When my two boys were young, I read books about child rearing. When they were in high school, I gave all the books to the library and told the librarian the books did not work.
Here are suggestions for getting organized (maybe they will work for you or your family):
- Break the task into chunks. (That’s hard to do when the project is due the next day.)
- Make a checklist and to-do list.
- Teach calendar and time management skills. Write down improtant tasks in a digtal or paper calendar and estimate how much time each task will take.
- Establish daily routines. (We did that. Breakfast, school, dinner as a family, homework, storytime and then bedtime.)
- Introduce idea organizers. (Schools are now doing more of this: not just outlines but web organizers and maps.)
- Use color-coding: Assign colors to each school subject. Use different colored pens when writing and editing.
- Create fun memory aids. Create silly sentences, songs, acronyms or pictures to remember information.
- Create an organized workspace. (In our family, each boy had his own desk.)
- Check backpacks. (Every weekend, I vacuumed out my younger son’s backpack.)
- Help your child think ahead. At bedtime review plans for the next day.

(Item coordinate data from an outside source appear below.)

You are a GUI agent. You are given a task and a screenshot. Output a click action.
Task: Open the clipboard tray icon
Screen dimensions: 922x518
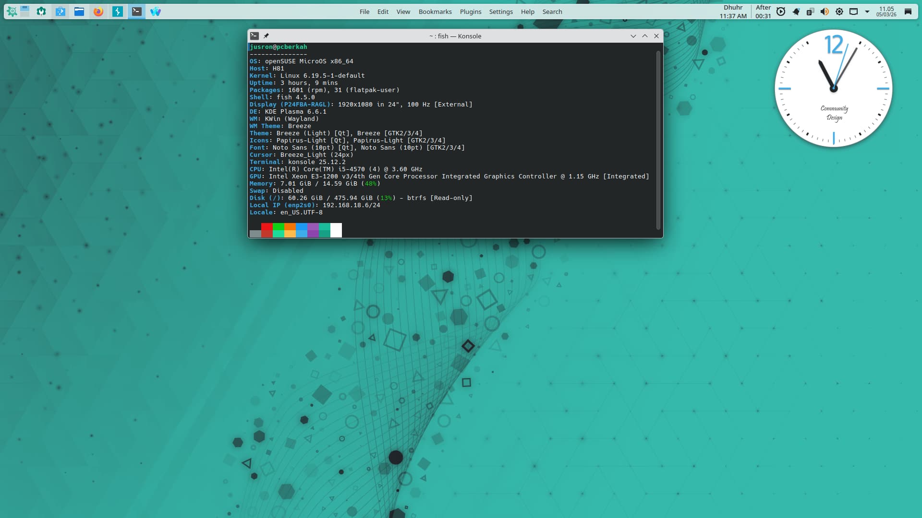810,12
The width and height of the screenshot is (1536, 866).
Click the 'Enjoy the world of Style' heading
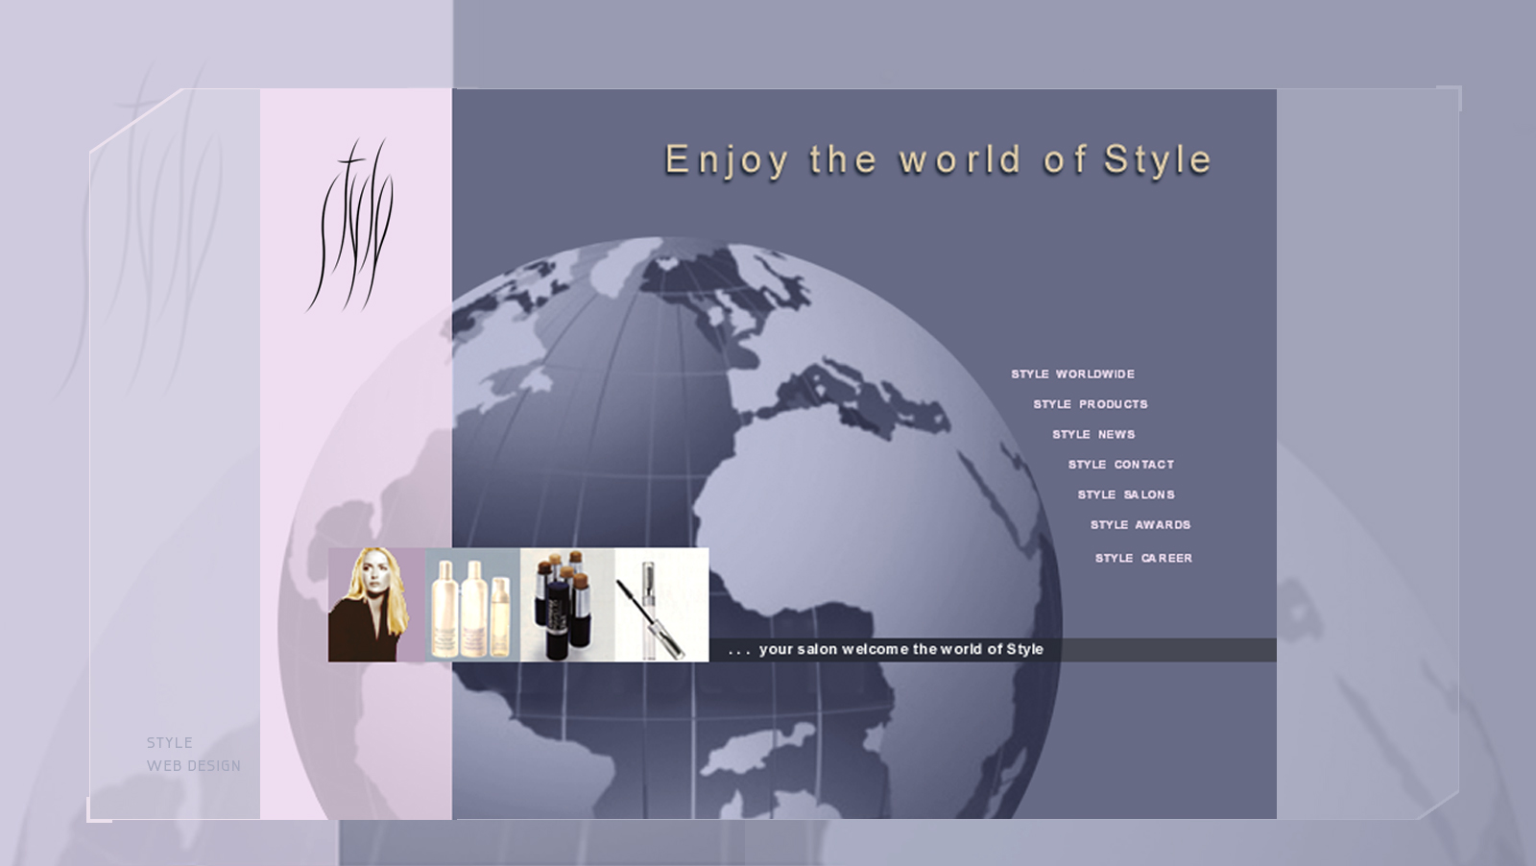click(x=934, y=159)

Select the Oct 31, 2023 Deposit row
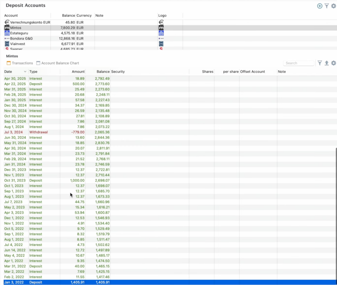point(169,180)
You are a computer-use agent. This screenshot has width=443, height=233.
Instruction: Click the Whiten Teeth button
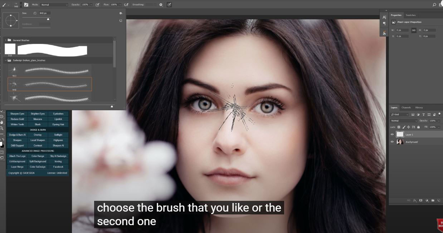pos(17,124)
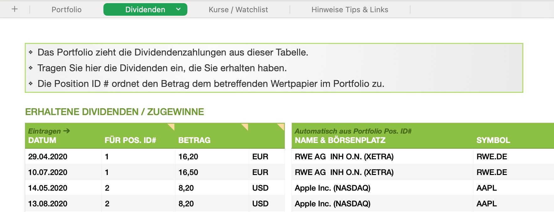Click the ERHALTENE DIVIDENDEN / ZUGEWINNE heading
This screenshot has height=212, width=554.
point(114,112)
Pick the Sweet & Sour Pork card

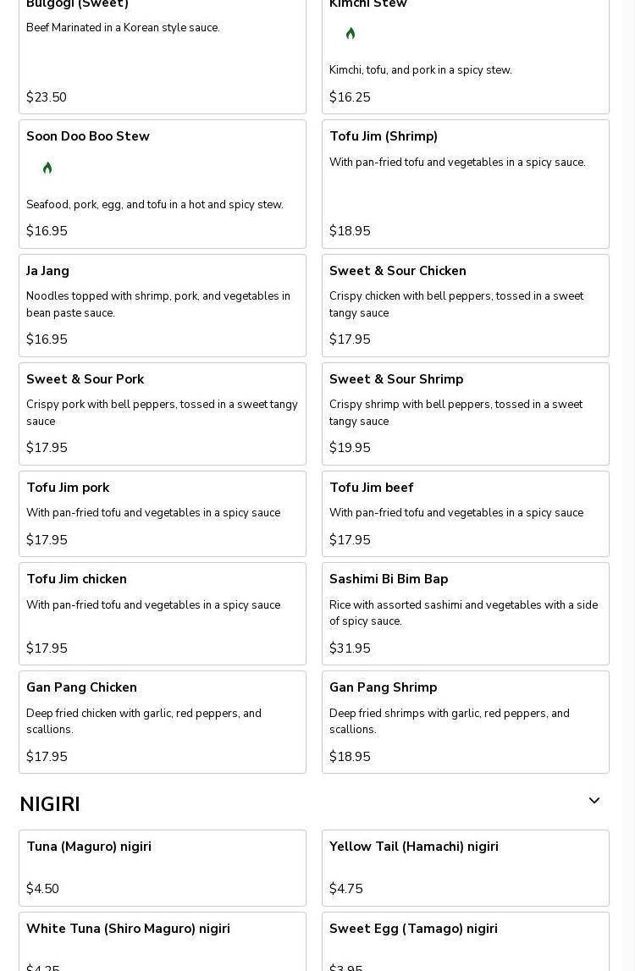[163, 413]
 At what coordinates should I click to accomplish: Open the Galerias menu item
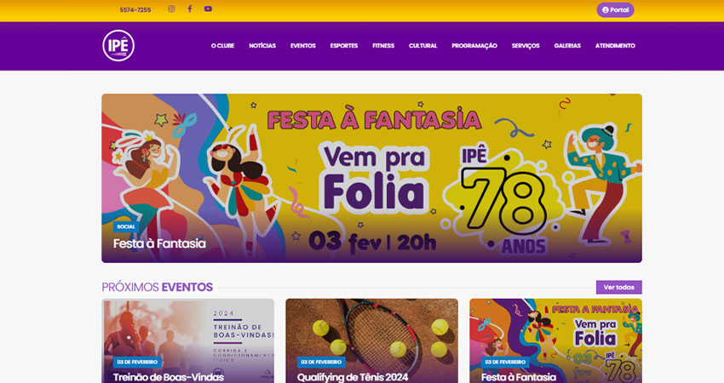(567, 46)
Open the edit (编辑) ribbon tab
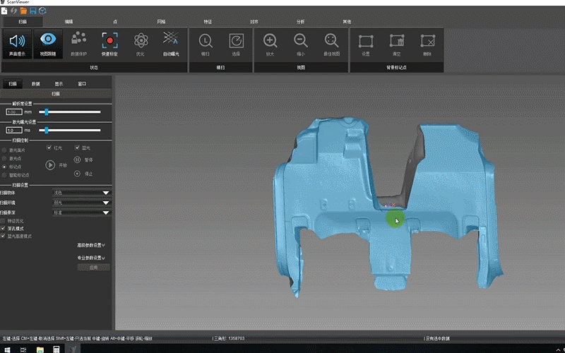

All of these suggestions take help from parents. I gave my boys a lot of help! The help has paid off or something happened because both boys who had difficulty with reading and therefore had difficulty in school are now doing very well. The oldest one (27 year old) is getting his PhD. in Chemistry. (It took him seven years to get his bachelor’s degree.) The youngest one (25 years old), dropped out of high school, passed the high school proficiency test, has yet to finish college but has a good job working as a software developer for Bookings.com.
I hope some of these organizational skills will help you and your family.